| X-Robots-Tag disallow a folder?
|
LunaC

msg:4543784 | 12:34 pm on Feb 8, 2013 (gmt 0) | Googlebot is having a bit too much fun in my Piwik folder and I'm not having any luck finding how to block a folder and all the contents inside with x-robots-tag I tried many variations of this but I either get a 500 error or no error but no change in the headers. <filesMatch "^thisfolder/"> Header set X-Robots-Tag "noindex" </filesMatch> Can someone please show me an example of how to do this?
|
wilderness

msg:4543828 | 3:35 pm on Feb 8, 2013 (gmt 0) | Google in most instances, is robots.txt compliant. Just add the directory (i. e., folder) to your robots.txt EX (following your User Agents): User-agent: * Disallow: /MyFolder
|
lucy24

msg:4543955 | 8:43 pm on Feb 8, 2013 (gmt 0) | Eeuw, piwik and google. Been there. Done that. My solution has two parts. Well, three if you count robots.txt
Disallow: /piwik The others are in htaccess:
<FilesMatch "\.(js|txt|xml|php)$"> Header set X-Robots-Tag "noindex" </FilesMatch> I got this from someone else on these forums.
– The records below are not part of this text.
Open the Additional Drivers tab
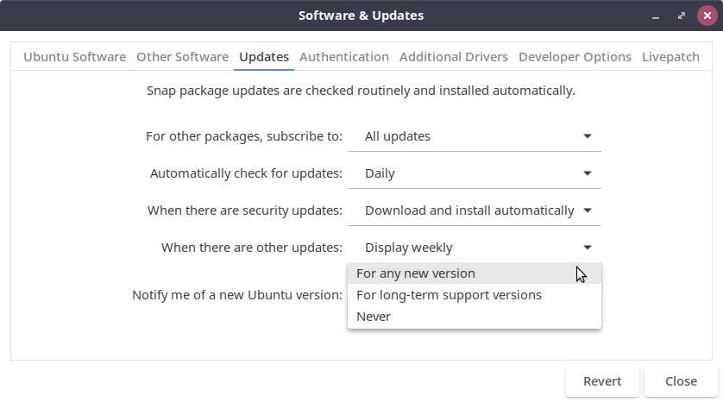Viewport: 723px width, 402px height. point(454,57)
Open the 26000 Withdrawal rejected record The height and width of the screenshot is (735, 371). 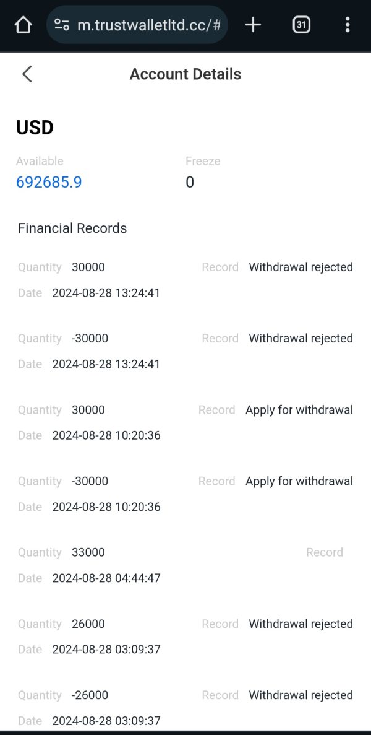pyautogui.click(x=186, y=636)
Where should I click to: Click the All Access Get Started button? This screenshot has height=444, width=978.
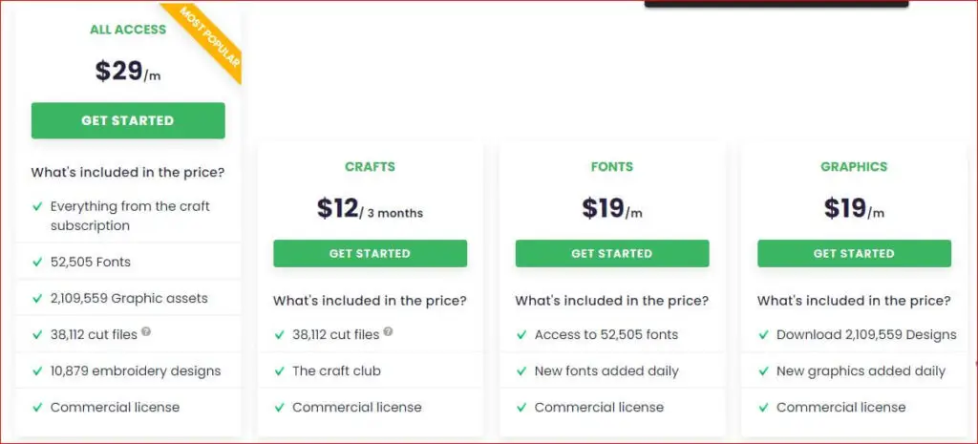tap(128, 120)
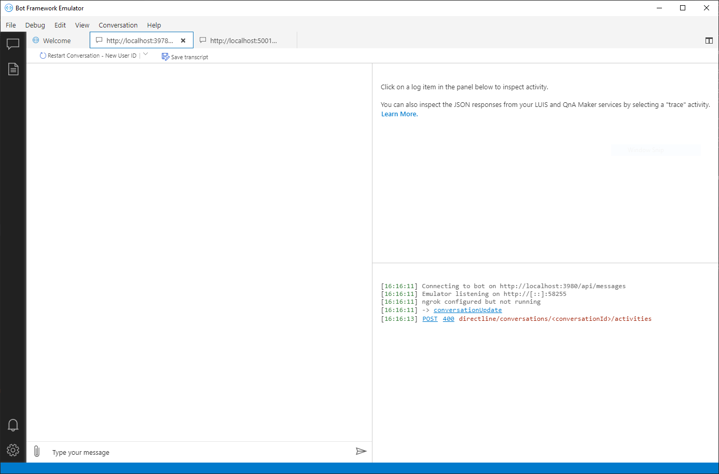This screenshot has width=719, height=474.
Task: Open the emulator settings
Action: click(13, 450)
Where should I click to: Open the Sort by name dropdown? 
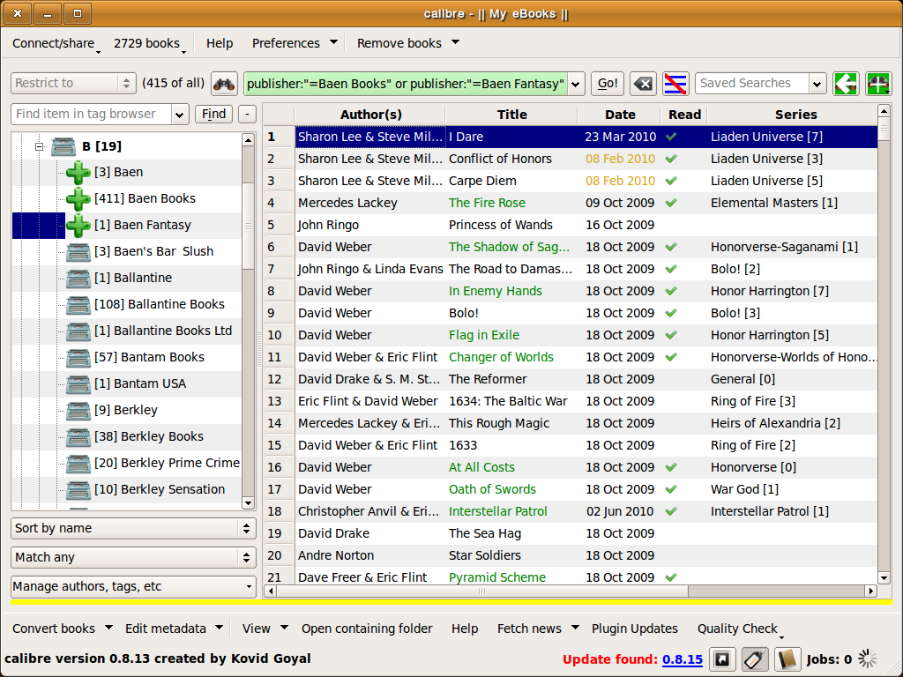pyautogui.click(x=133, y=528)
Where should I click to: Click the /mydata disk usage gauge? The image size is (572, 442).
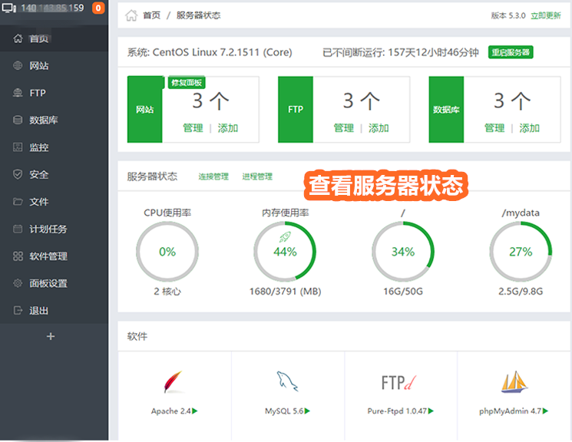[x=520, y=252]
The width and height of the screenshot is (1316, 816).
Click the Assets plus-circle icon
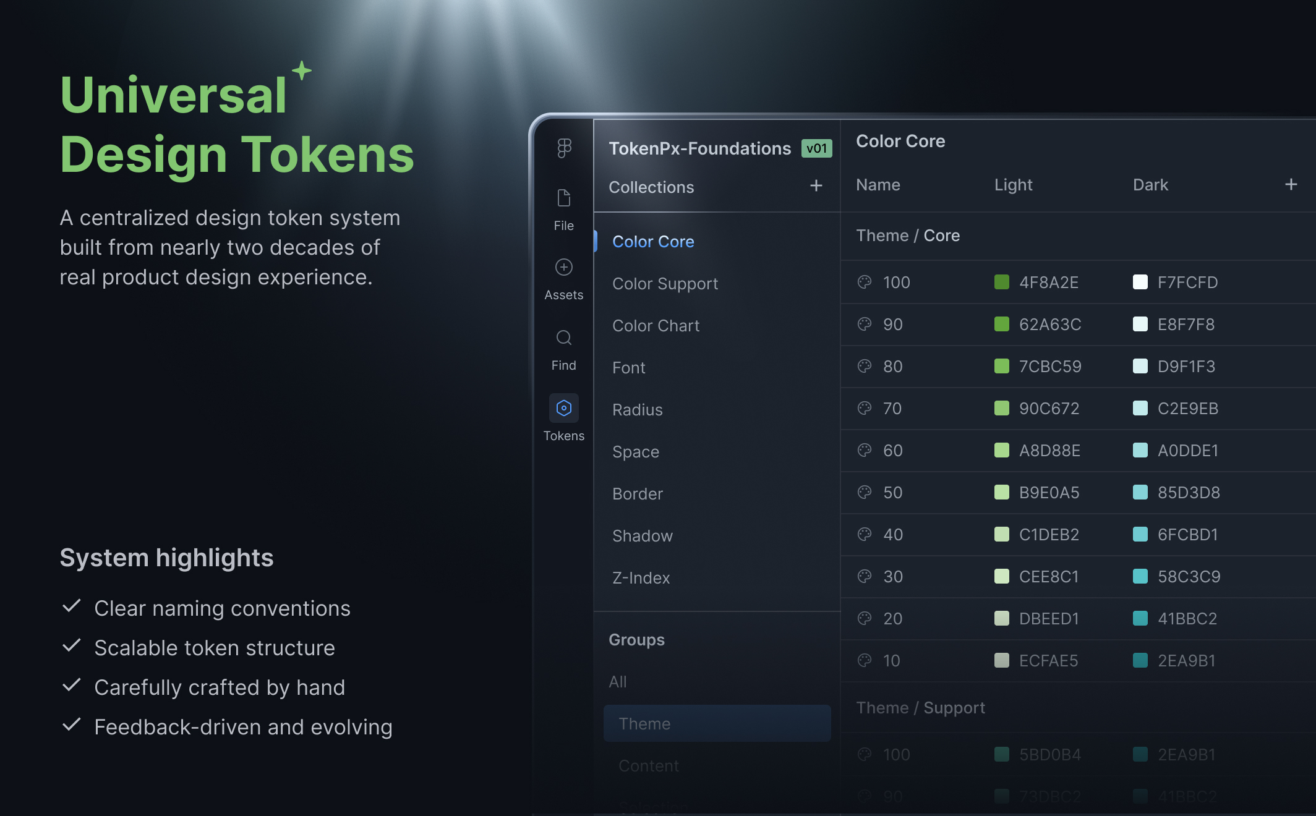(563, 268)
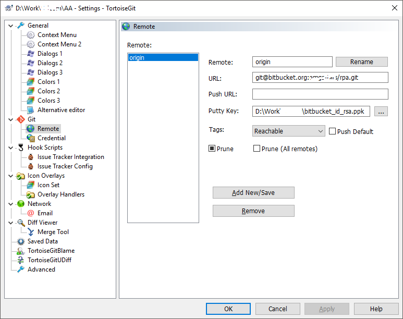Image resolution: width=403 pixels, height=319 pixels.
Task: Collapse the Hook Scripts tree node
Action: [11, 148]
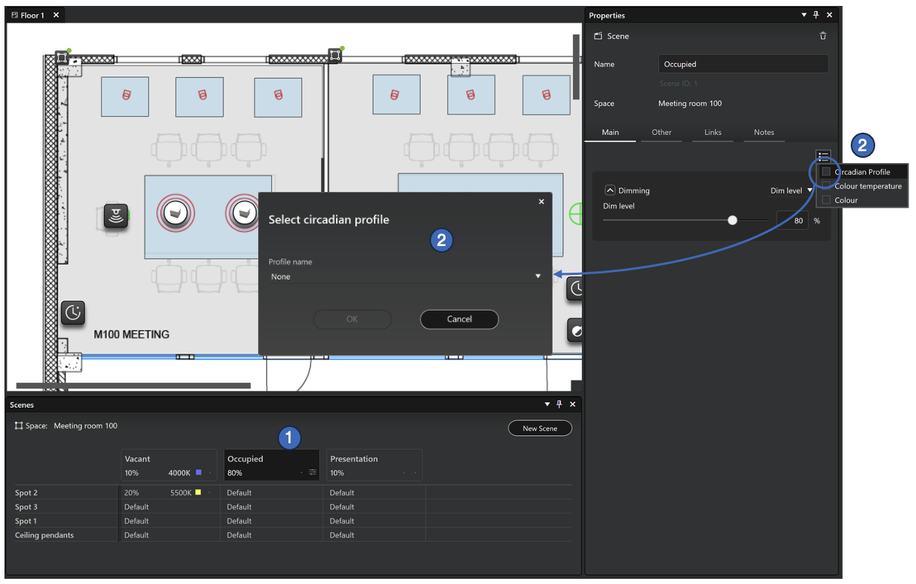Click the Dim level slider handle
Viewport: 916px width, 584px height.
pos(733,220)
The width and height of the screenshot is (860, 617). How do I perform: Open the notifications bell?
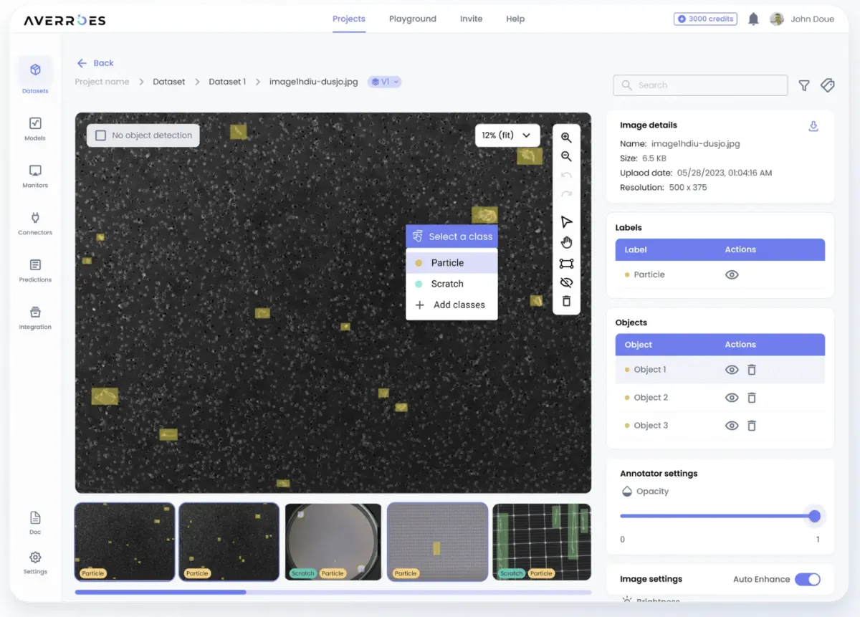[x=753, y=19]
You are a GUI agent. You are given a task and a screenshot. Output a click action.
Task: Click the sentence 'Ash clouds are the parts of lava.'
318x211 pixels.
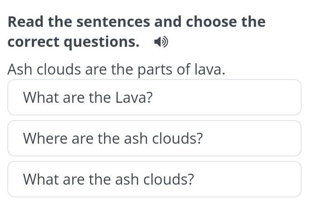(116, 70)
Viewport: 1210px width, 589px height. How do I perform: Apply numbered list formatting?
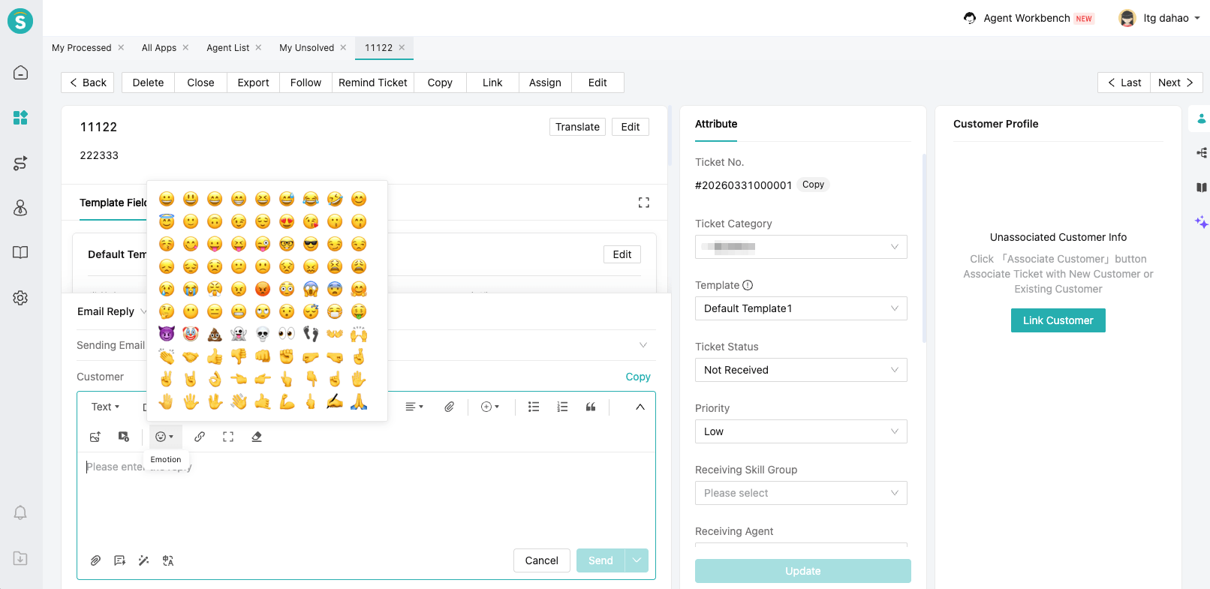[x=562, y=407]
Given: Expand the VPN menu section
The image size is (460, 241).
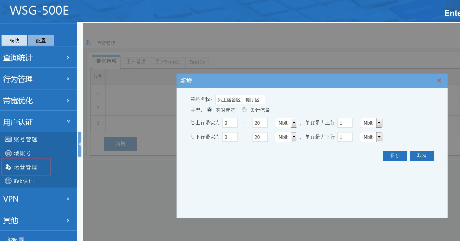Looking at the screenshot, I should point(38,199).
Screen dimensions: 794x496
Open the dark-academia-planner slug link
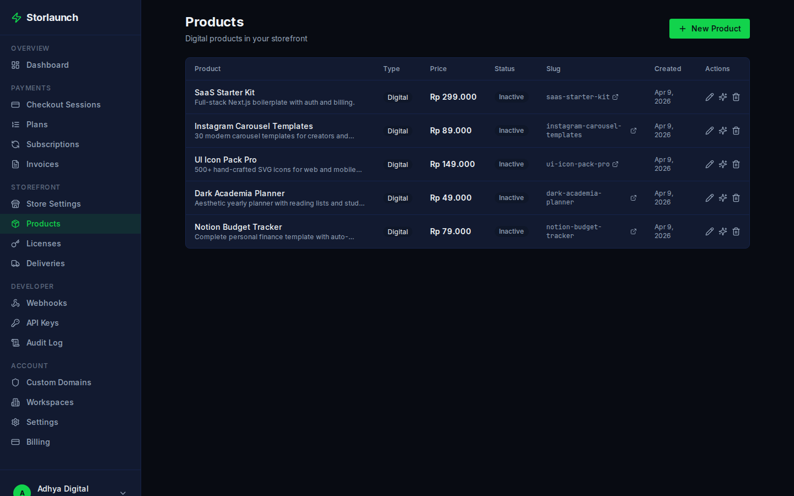[x=633, y=197]
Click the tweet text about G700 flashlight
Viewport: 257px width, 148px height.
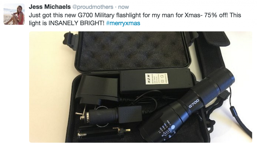pyautogui.click(x=135, y=19)
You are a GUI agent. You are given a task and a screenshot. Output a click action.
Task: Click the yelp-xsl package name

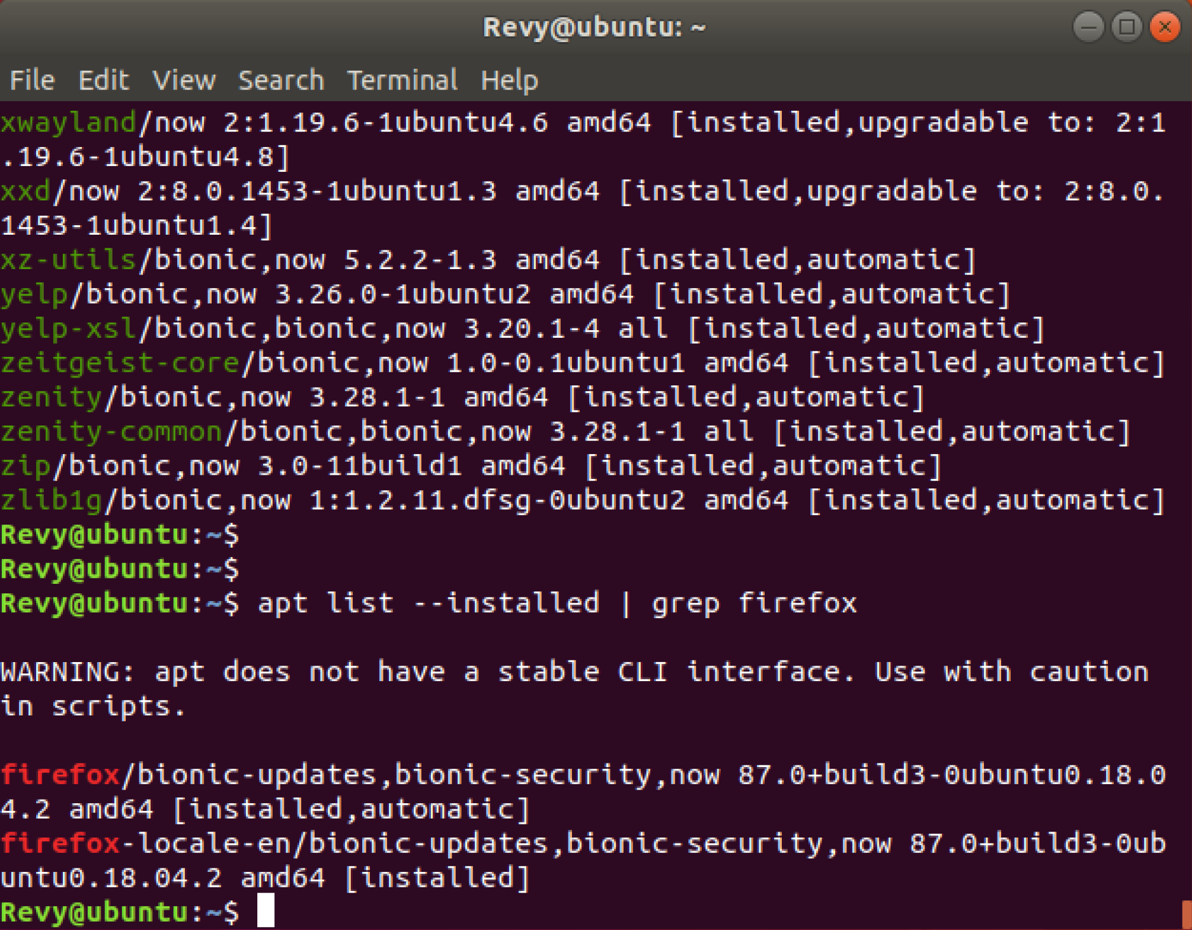pyautogui.click(x=68, y=328)
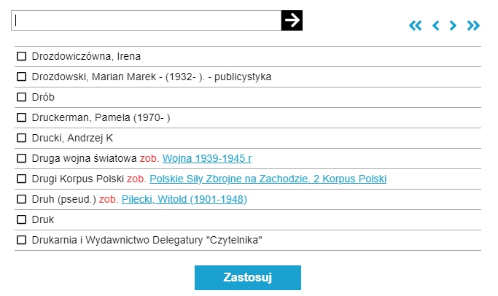Check Drukarnia i Wydawnictwo Delegatury checkbox
498x296 pixels.
(x=22, y=240)
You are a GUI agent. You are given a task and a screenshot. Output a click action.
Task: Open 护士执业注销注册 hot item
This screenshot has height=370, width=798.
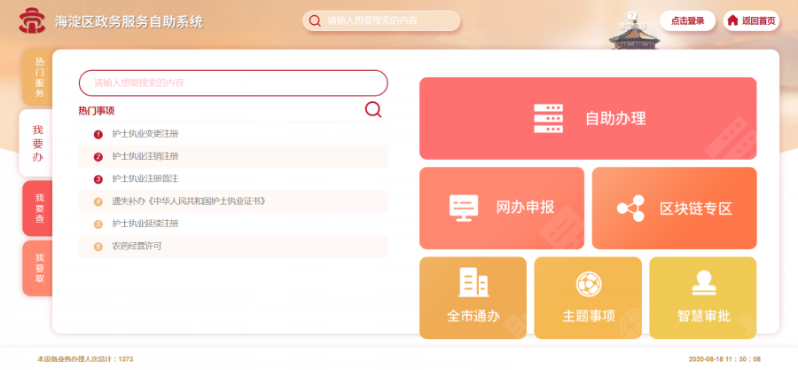tap(145, 156)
I forget who, but consider yourself thanked. ;) The .php element is specific to my site; if you've got regular pages with a .php extension you obviously would leave it out. and:
RewriteCond %{REMOTE_ADDR} ^(131\.253\.[2-4]\d|157\.(5[4-9]|60)|207\.46|209\.8[45])\. [OR] RewriteCond %{HTTP_USER_AGENT} ([a-z]Bot|facebook|pinterest|Google|Seznam|Preview) [NC,OR] RewriteCond %{HTTP_REFERER} cache RewriteRule (piwik|dp/|nagvaarniq/) - [F]
RewriteCond %{REQUEST_URI} !piwik RewriteRule \.(php|pl)$ - [F,NS]
(This one again is specific to my site: robots that ask for nonexistent php files are clearly up to no good, so it is more satisfying to thwack them with a 403 instead of the 404 they would otherwise get.)
# keep auto-referer bots out of piwik RewriteCond %{HTTP_REFERER} piwik\.js RewriteRule piwik\.js$ - [F]
RewriteCond %{REQUEST_METHOD} POST RewriteCond %{REQUEST_URI} !piwik RewriteRule (\.html|/)$ - [F]
Your exact forms will vary. This is the combination of rules --they're not really one-after-the-other as shown here-- that I've arrived at. The main issue is getting preview non-robots to keep the ### out of your analytics files. (For those who use it: does Google Preview show up in your GA records? I've occasionally wondered.)
| filesMatch "^thisfolder/" |
| More "Been there. Done that." The <Files> and <FilesMatch> envelopes apply only to names of physical files, not to requests. Directory names can be used in <Directory> and <Location> -- and both of those can only be used in config files, not in htaccess.
|
LunaC

msg:4544462 | 8:45 am on Feb 11, 2013 (gmt 0) | Thank you, that was a big help :) I had the piwik folder blocked with robots.txt but it was like catnip to Google, they just couldn't resist some parts of it.
|
|
|